Texto fornecido:
Outras pesquisas têm se concentrado nos efeitos de curto prazo do jejum intermitente em pessoas com uma variedade de índices de massa corporal. Alguns estudos, testando uma variedade de horários de jejum, mostraram melhora na saúde metabólica e redução da inflamação. Mas uma pesquisa com 116 pessoas classificadas como com sobrepeso ou obesas pelo IMC não encontrou benefícios entre aqueles que comeram dentro de uma janela de oito horas, mas não reduziram suas calorias, em comparação com um grupo de controle.

E para adicionar uma reviravolta final, há evidências notáveis que parecem contradizer diretamente a ideia de que a restrição calórica ou o jejum, que geralmente leva à perda de peso, aumenta a expectativa de vida humana. Pesquisas consistentemente mostram que pessoas classificadas como com sobrepeso têm um risco de morte menor do que aquelas que têm peso normal ou estão abaixo do peso.

Trecho dos dados:
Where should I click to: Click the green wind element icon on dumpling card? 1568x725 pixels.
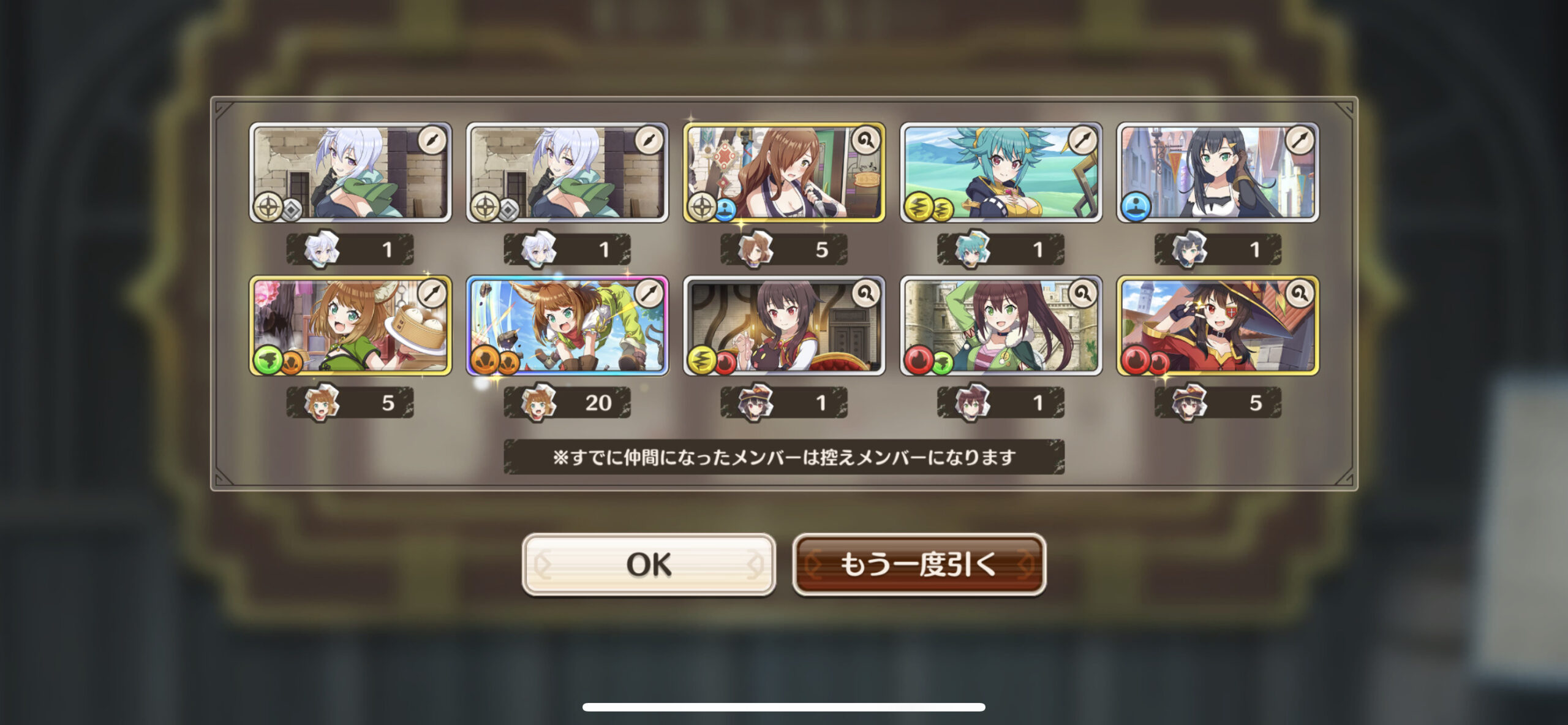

Ação necessária 1: Liste todas as categorias de peso corporal citadas no texto sobre jejum intermitente.
Ação necessária 2: No texto sobre jejum intermitente, quantas pessoas participaram da pesquisa que não encontrou benefícios na janela de oito horas?
Ação necessária 3: Transcreva o trecho do texto sobre jejum intermitente entre "E para adicionar" e "abaixo do peso.", inclusive.
Os dados não têm nenhum papel nesta atividade.

Resolução do problema 1:
- sobrepeso
- obesidade
- peso normal
- abaixo do peso

Resolução do problema 2: 116 pessoas.

Resolução do problema 3:
E para adicionar uma reviravolta final, há evidências notáveis que parecem contradizer diretamente a ideia de que a restrição calórica ou o jejum, que geralmente leva à perda de peso, aumenta a expectativa de vida humana. Pesquisas consistentemente mostram que pessoas classificadas como com sobrepeso têm um risco de morte menor do que aquelas que têm peso normal ou estão abaixo do peso.